CGD. Mendes acusa Governo de manipular publicação de decreto

"Governo manipulou a data da publicação para o decreto ser publicado quando os deputados estavam a entrar de férias"

O decreto, que retirou os administradores da CGD do perímetro do Estatuto do Gestor Público, contou este domingo na SIC o comentador político, foi aprovado a 8 de Junho de 2016 no Conselho de Ministros e promulgado treze dias depois, a 21 de Junho. Contudo, só foi publicado em "Diário da República" no dia 28 de Julho, ou seja, mais de um mês depois - e isto "quando o habitual é a publicação ocorrer dois, três, quatro dias após a promulgação".

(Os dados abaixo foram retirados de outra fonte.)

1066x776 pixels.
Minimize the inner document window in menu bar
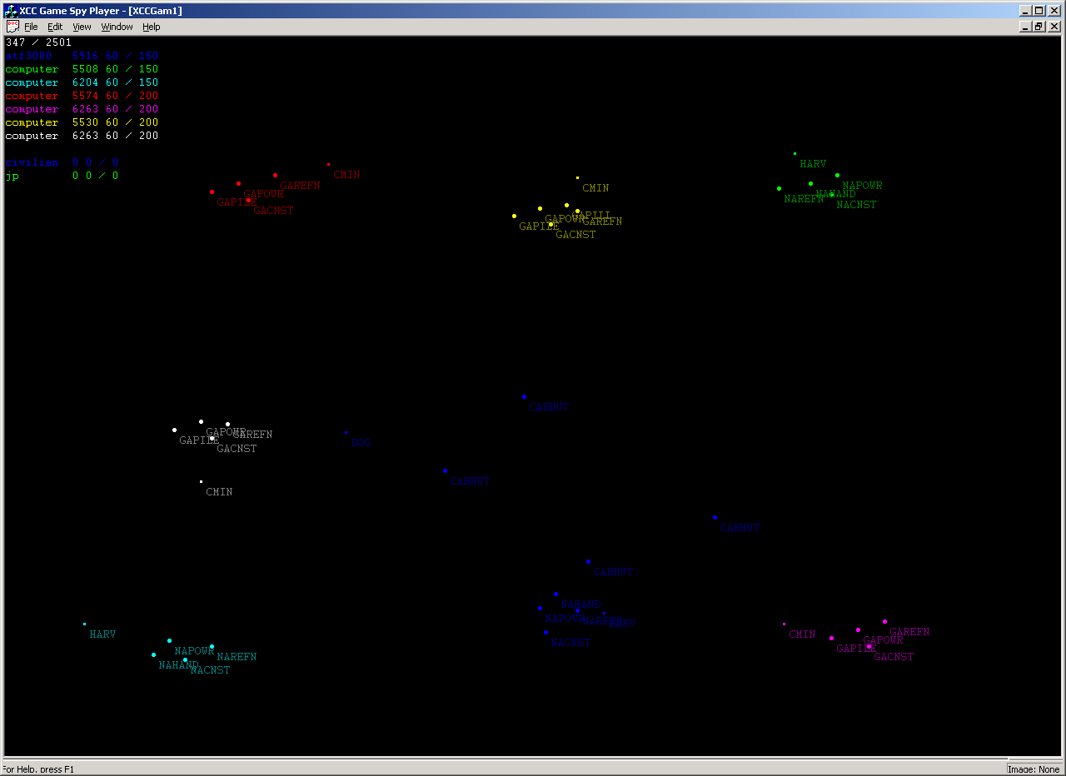(1025, 27)
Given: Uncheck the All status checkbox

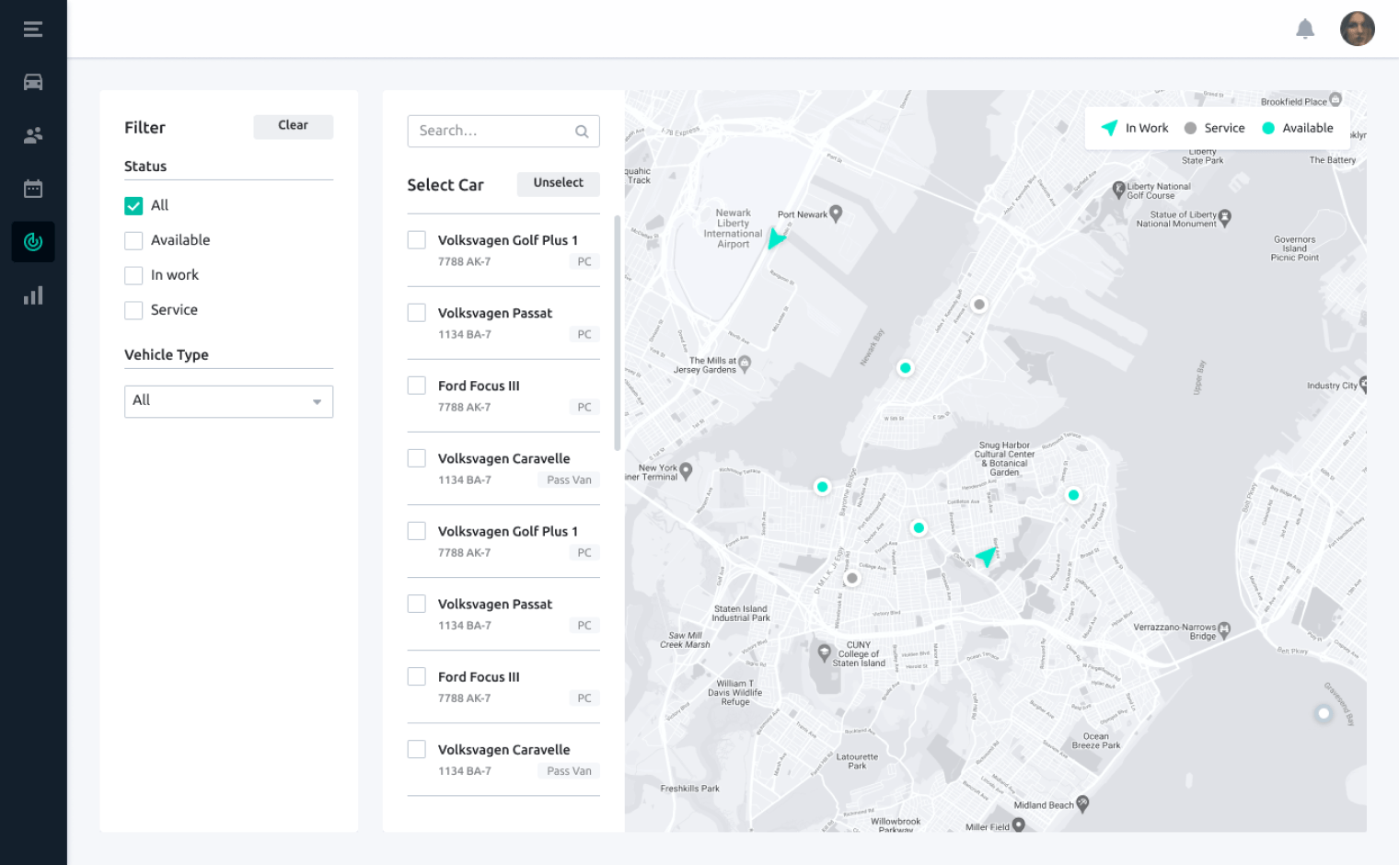Looking at the screenshot, I should click(133, 205).
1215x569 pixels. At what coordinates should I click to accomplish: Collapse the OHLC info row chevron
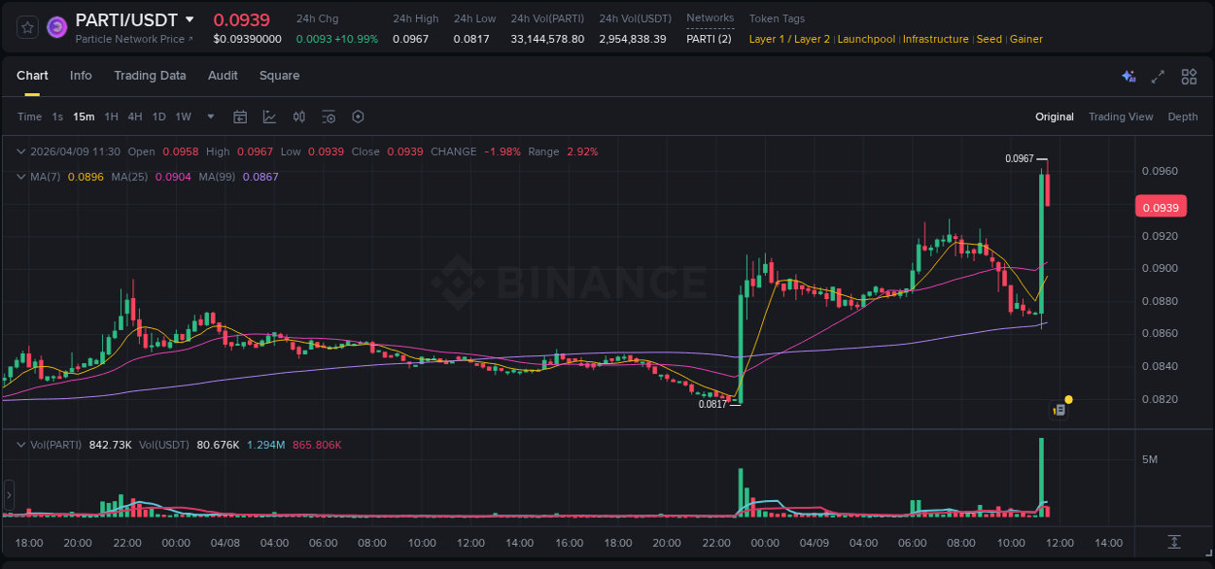pos(20,151)
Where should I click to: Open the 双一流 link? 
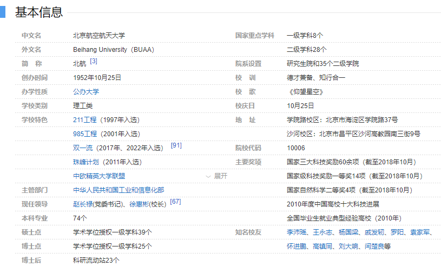coord(83,148)
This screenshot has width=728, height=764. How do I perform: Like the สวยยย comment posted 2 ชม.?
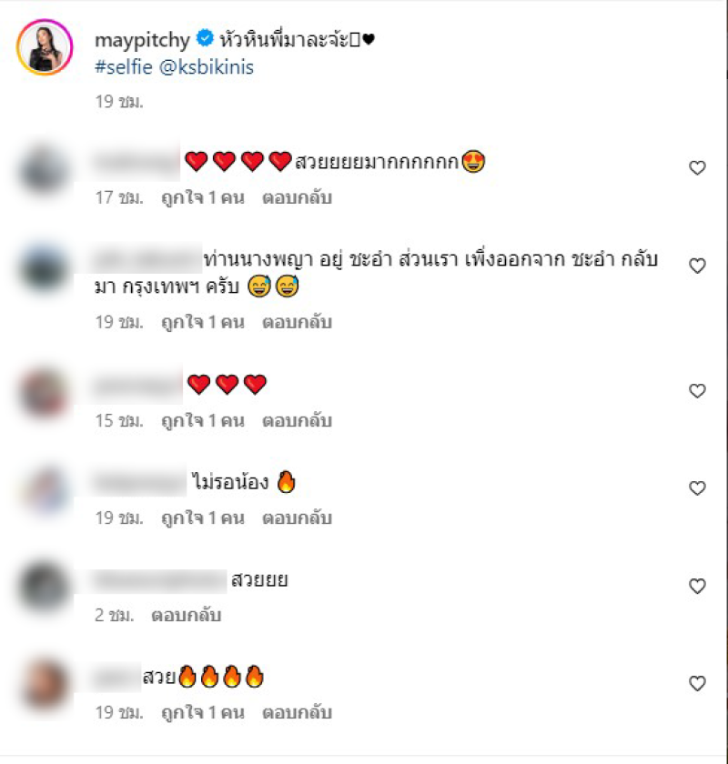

Por outras palavras: "O Governo atrasou deliberadamente a publicação e fez o 'veto de gaveta' durante mais de um mês. Manipulou a data da publicação para o decreto ser publicado no Diário da República quando os deputados estavam a entrar de férias. Deste modo não se aperceberiam do decreto-lei e não podiam pedir a sua análise no Parlamento." Enfim, "tudo isto prova: acordo, reserva mental, falta de transparência e fuga ao escrutínio democrático".

Para Mendes, o que correu mal ao Governo neste dossier "foi o ter vindo a público". "A verdade é esta: Domingues fez um pedido [para ele e os gestores serem isentados de apresentar declarações de rendimento e património no Tribunal Constitucional]. E Mário Centeno não disse não. Ninguém no país tem uma dúvida. Claro que houve acordo. Chame-se acordo, compromisso ou entendimento. Seja escrito ou verbal. Seja por carta, por email ou por sms."

Para o ex-líder do PSD, se fosse no estrangeiro o ministro das Finanças "já tinha caído, já se teria demitido". Mas "estamos em Portugal, não vai cair". Porque "o primeiro-ministro há de segurá-lo o mais possível", Centeno "é o porta-aviões do Governo" e "a não ser que António Domingues, para se vingar, deixe divulgar algum sms ainda mais comprometedor". Centeno fica.

Mas agora - acrescentou - "perdem-lhe o respeito" e "quem perde o respeito tem menos autoridade".